• Aim:
Please answer these questions about the excerpt on Trump and his intelligence briefings:
1. What share of his intelligence briefings did Trump claim Obama had missed?
2. In what month and year did Trump tell Fox News that he was "like, a smart person"?
3. How many people familiar with Trump's briefings does the Washington Post report cite?
-- Start Excerpt --
Intelligence professionals have gone to great lengths to accommodate the president's toddler-like attention span. It's apparently not enough.
Image: President Trump Signs Executive Order In Oval Office
President Donald Trump speaks before signing an executive order establishing regulatory reform officers and task forces in US agencies in Washington, DC on February 24, 2017.

As regular readers may recall, Donald Trump has long taken an interest in the presidential daily intelligence briefing. In fact, in 2014, he seemed convinced that Barack Obama wasn't taking the national-security briefings as seriously as he should.

"Fact – Obama does not read his intelligence briefings," Trump complained, making up details that in no way reflected reality. Around the same time, Trump added, "Obama has missed 58% of his intelligence briefings" – which, again, was completely untrue.

All of this seemed quite ironic when, during Trump's presidential transition process, he skipped nearly all of his intelligence briefings. Asked why, the Republican told Fox News in December 2016, "Well, I get it when I need it... I don't have to be told – you know, I'm, like, a smart person."

As his inauguration drew closer, Trump acknowledged that he likes very short intelligence briefings. "I like bullets or I like as little as possible," he explained in January 2017.

Intelligence professionals have gone to great lengths to accommodate the president's toddler-like attention span, preparing reports "with lots of graphics and maps." National Security Council officials have even learned that Trump is likely to stop reading important materials unless he sees his name, so they include his name in "as many paragraphs" as possible.

It's against this backdrop that the Washington Post had this remarkable report this morning:

For much of the past year, President Trump has declined to participate in a practice followed by the past seven of his predecessors: He rarely if ever reads the President's Daily Brief, a document that lays out the most pressing information collected by U.S. intelligence agencies from hot spots around the world.Trump has opted to rely on an oral briefing of select intelligence issues in the Oval Office rather than getting the full written document delivered to review separately each day, according to three people familiar with his briefings.

Sometimes, a report can be both important and not surprising in the least.

The article added that he made clear months ago that he's "not interested in reviewing a personal copy of the written intelligence report known as the PDB, a highly classified summary prepared before dawn to provide the president with the best update on the world's events." The president's reluctance to read the intelligence materials, the article went on to say, "could hamper his ability to respond to crises in the most effective manner, intelligence experts warned."
-- End Excerpt --
-- Start Data provided --
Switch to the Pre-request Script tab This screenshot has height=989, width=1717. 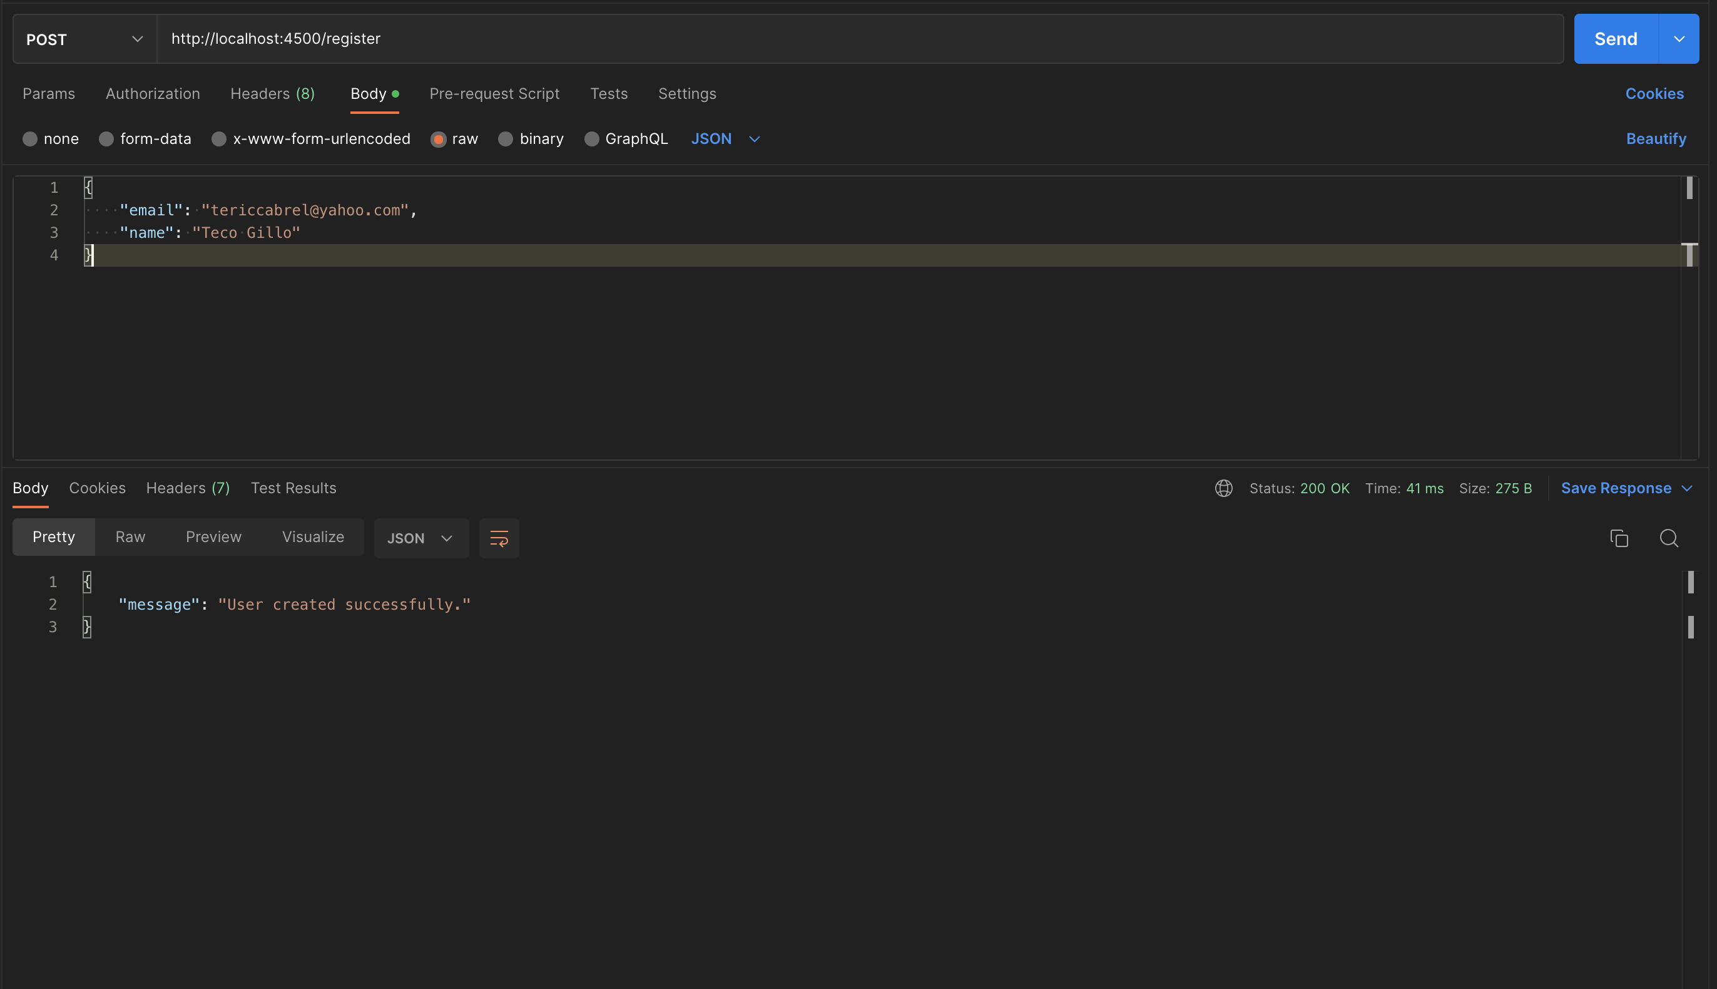pyautogui.click(x=494, y=94)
-- End Data provided --
• Solution below:
1. 58%
2. December 2016
3. Three